In the grand courtyard of Saint Laurent’s historic Rue de Bellechasse headquarters, under the soft glow of a golden oculus, Anthony Vaccarello delivered a tour de force for Spring/Summer 2025 that exuded quiet confidence and unwavering authority. With models gliding down a deep blue oval runway—a subtle nod to Yves Saint Laurent’s famous Marrakech gardens—Vaccarello reaffirmed his mastery over the house’s codes, offering a collection that was all about balance: the masculine with the feminine, restraint with flamboyance, power with elegance.
The moment that set the tone for the evening was the return of Bella Hadid, who, after a two-year hiatus due to her battle with Lyme disease, commanded the runway in a streamlined suit. In her presence, Vaccarello showcased what has become a hallmark of his vision at Saint Laurent—luxury rooted in simplicity. Hadid’s suit, sharp and meticulously tailored, was a reminder that the most profound statements in fashion often come in the most understated forms. Her reappearance not only marked a personal triumph but was a testament to the timelessness of Saint Laurent’s ability to blend power with grace.
Vaccarello’s dedication to structure was immediately clear in his opening looks. Oversized blazers with razor-sharp lapels, double-breasted jackets, and wide-legged trousers dominated the runway in a muted palette of anthracite, black, and deep plum. The power suits were undeniably masculine in shape, yet, when worn on the feminine body, their strength was amplified. There was a quiet rigidity to these pieces, a seriousness that demanded attention but never felt heavy-handed. The tailoring was impeccable—tight control and precision reigned supreme, channelling the Yves Saint Laurent philosophy that clothes should empower, not overwhelm.
Vaccarello didn’t just stop at suiting. His accessories were just as considered, with chunky gold bangles, glossy leather belts, and glittering shoes adding a dose of glamour to the otherwise restrained looks. These pieces felt like tributes to the house’s iconic muses, particularly Loulou de la Falaise, whose irreverent spirit Vaccarello has often referenced in his designs. The subtle nods to YSL’s history were present throughout—small reminders that while this was Vaccarello’s collection, it remained steeped in the codes of the house’s past.

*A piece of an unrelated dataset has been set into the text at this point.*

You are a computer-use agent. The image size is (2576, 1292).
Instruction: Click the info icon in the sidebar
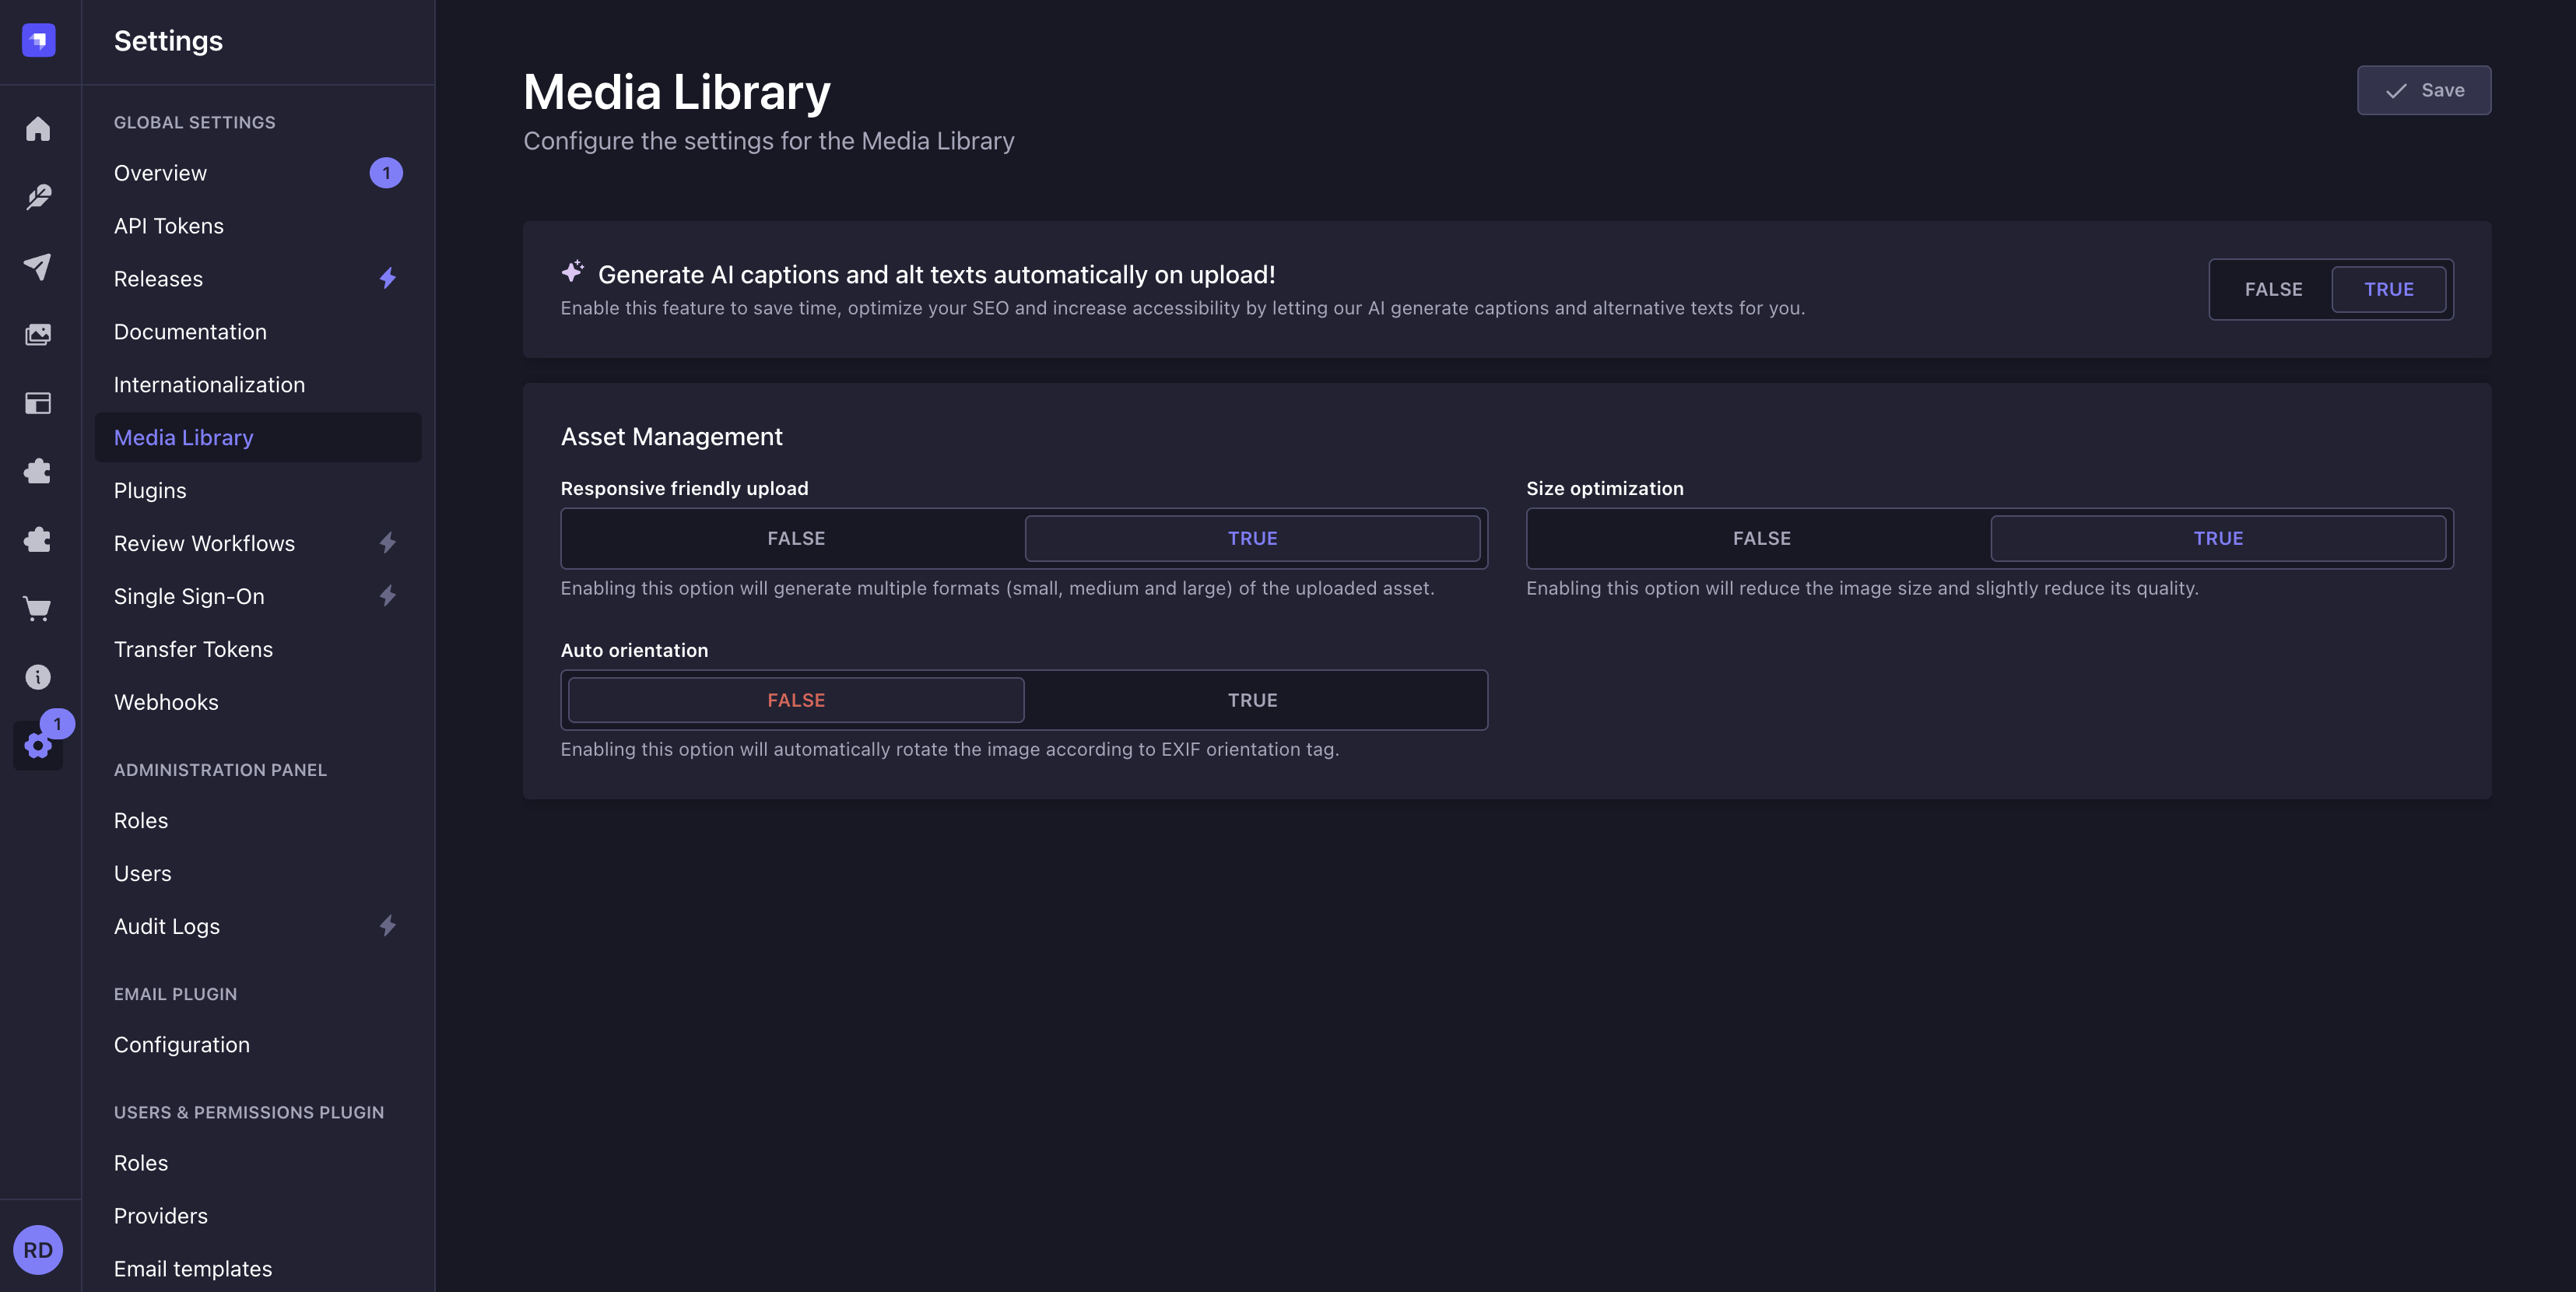coord(38,677)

But this collection was not solely about minimalism. As the show progressed, Vaccarello deftly transitioned into eveningwear, and with that came an explosion of colour and texture. Brocade blazers, sheer blouses, and ruffled skirts brought a touch of 1970s Saint Laurent decadence, with rich jewel tones—fuchsia, emerald, and canary yellow—lighting up the runway. The looks felt playful and exuberant, a perfect counterbalance to the severity of the tailored suiting.
The genius of Vaccarello’s work this season was in his ability to marry the strict with the sensual, the structured with the fluid. His evening pieces were unapologetically bold yet maintained the precision and control that defined the collection’s opening half. Cropped coats with floral motifs, lace-adorned dresses, and pyjama-inspired tunics reminded us that the Saint Laurent woman plays as hard as she works, inhabiting both worlds with equal ease.
In a way, this was Vaccarello’s love letter to Yves Saint Laurent’s legacy. His sharp suiting was reminiscent of Yves’ own personal style, while the eveningwear was a nod to the house’s glamorous past. The show struck a perfect balance between old-school elegance and modern sophistication, a testament to Vaccarello’s ability to reinterpret the brand’s history for today’s woman. Even the more relaxed silhouettes were imbued with luxury, elevating casual to couture—a hallmark of Saint Laurent’s aesthetic that Vaccarello continues to master.
And, of course, there was the ever-present dialogue between masculinity and femininity, a tension that has always been at the heart of Saint Laurent. Vaccarello’s suits, while undeniably strong, looked even more powerful on the feminine form, reinforcing the idea that true empowerment comes from embracing both sides of the coin.
With Kate Moss and Linda Evangelista seated in the front row, this was a celebration of Saint Laurent’s enduring legacy and a reminder of its influence on fashion’s most iconic women. Yves himself once declared, “Chanel freed women, and I empowered them,” and it was a sentiment that echoed throughout the collection. Vaccarello’s Spring/Summer 2025 offering was a testament to that empowerment—clothes that didn’t just make a statement, but made women feel invincible.
As Bella Hadid closed the show in yet another perfectly tailored suit, the message was clear: Saint Laurent remains a house that understands the power of clothing to transform, to elevate, and to empower. And under Vaccarello’s watchful eye, that legacy continues to thrive.